■ **GIVEN PASSAGE**:
......

Fortunately that’s not true and anyway there is only so much Railway Station Tea even I can take! My travels aren't just about (a) comparing the ‘comfort’ of various train seats or (b) the mysteries of the station departure boards, although exploring the closest pub to each station for a swift pint whilst waiting for (b) and avoiding (a) does sometimes feature! However that would be an entirely different blog ...

I really appreciate that in my role on the Lasa Connecting Care project I get to meet and to discuss use of technology with a wide range of frontline charity sector social care providers. Many are using technology very well within a learning disability community or to care for older people. But there is something in particular I've recently noticed which has prompted this blogpost, and I think points to a bigger topic we're not considering in our relationship with technology.

It’s December 2014, but staff and managers I meet in many smaller charities seem to struggle with the basic concepts around technology that we often assume are commonplace. For example, I'm asked, “What happens to my files when I copy them to The Cloud?”, or “What even *is* The Cloud?”; or “How should I back up my data effectively?”. I get asked about ways to extend the reach of Wireless networks in care homes and even if a combination of Access and Excel is the best way to organise the organisation’s database....

The 'digital industry' is good at developing initiatives and offering programmes to either tackle the issue of getting people on-line for the first time and saving money with their bills and shopping or that show older people how to use Facebook, Youtube or as I read this week, Snapchat. All fabulous, but we maybe missing the basics. The building blocks of good strategic ICT use, on-line safety, planning for server replacement, costing of Open Source database systems and ensuring staff are competent in basic desktop software.

Last week I was at the GDS Digital Skills Forum, where two people admitted to me that although they had volunteers to teach media skills or how to use apps, they had to turn away some of the ‘more techie’ requests for help. At Lasa we are pulling together resources to help with topics such as Technology Planning and On-line Safety on the Connecting Care website, but I wonder if it's also something Skills For Care will pick up in their current technology research or that the Digital Skills website could cover?

Lasa have delivered a number of very successful Circuit Rider projects over the last 10 years, maybe we need to once again seek out these people, join them up, fill gaps, but most importantly let the organisations and communities know they are out there.

Until then we’ll continue to remind social care organisations that, “Yes, your Android Tablet should have an anti-virus app on it”, “Yes, your organisation should be critically evaluating cloud based file storage as a replacement for your elderly Windows 2003 server”, “No, there *are* alternatives to a spreadsheet for managing your client records!”, “No, using a USB Stick is *not* a robust backup strategy” ... and many more.

......

■ **TASKS FOR THIS EXERCISE**:
- 1) In the blog post, take the part that opens with the words containing "Fortunately that’s not" and closes with "different blog ..." and switch "pub" to "café".
- 2) According to the blog post, what event did the writer attend last week?

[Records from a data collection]
......

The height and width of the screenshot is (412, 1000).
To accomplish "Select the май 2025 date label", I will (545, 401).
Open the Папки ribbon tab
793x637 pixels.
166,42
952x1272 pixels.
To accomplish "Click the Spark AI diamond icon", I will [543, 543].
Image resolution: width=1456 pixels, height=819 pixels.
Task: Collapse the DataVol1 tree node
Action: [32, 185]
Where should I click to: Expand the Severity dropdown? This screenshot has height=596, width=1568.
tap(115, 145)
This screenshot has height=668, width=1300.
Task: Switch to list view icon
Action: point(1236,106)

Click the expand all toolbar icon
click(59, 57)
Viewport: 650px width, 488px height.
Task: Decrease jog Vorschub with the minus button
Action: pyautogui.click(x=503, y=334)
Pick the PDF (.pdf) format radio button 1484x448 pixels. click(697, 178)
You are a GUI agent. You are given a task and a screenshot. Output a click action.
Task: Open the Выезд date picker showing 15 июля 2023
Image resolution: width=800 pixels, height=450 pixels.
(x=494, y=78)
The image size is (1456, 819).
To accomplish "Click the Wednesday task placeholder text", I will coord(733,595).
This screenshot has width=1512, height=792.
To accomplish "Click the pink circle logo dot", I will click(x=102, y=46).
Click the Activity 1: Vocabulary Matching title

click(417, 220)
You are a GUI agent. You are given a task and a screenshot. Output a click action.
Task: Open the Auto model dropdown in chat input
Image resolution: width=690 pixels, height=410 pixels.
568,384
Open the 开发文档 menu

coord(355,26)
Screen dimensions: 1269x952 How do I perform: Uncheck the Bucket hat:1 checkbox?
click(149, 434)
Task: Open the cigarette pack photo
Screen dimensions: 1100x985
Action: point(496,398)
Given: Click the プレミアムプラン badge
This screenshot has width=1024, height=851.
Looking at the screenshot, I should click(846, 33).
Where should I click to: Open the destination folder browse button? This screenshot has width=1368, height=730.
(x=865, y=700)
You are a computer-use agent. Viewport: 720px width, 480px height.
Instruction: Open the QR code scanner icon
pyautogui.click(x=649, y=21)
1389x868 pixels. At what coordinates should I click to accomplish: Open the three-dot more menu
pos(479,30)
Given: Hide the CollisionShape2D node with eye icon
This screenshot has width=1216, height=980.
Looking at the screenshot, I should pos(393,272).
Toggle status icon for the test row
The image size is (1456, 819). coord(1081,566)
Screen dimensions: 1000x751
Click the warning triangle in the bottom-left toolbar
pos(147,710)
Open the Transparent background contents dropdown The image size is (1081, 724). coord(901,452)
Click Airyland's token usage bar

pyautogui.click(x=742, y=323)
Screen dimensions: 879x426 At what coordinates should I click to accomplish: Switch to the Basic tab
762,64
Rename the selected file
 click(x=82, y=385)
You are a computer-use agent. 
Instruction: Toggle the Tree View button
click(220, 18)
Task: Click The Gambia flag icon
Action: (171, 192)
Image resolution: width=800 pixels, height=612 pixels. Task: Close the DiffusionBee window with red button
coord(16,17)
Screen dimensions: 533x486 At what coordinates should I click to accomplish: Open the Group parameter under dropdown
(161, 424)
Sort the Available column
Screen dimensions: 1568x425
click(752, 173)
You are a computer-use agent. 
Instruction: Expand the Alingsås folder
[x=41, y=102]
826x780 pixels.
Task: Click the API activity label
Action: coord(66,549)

......

■ **TASK ANSWERS**:
- 1)
Fortunately that’s not true and anyway there is only so much Railway Station Tea even I can take! My travels aren't just about (a) comparing the ‘comfort’ of various train seats or (b) the mysteries of the station departure boards, although exploring the closest café to each station for a swift pint whilst waiting for (b) and avoiding (a) does sometimes feature! However that would be an entirely different blog ...

- 2) The GDS Digital Skills Forum.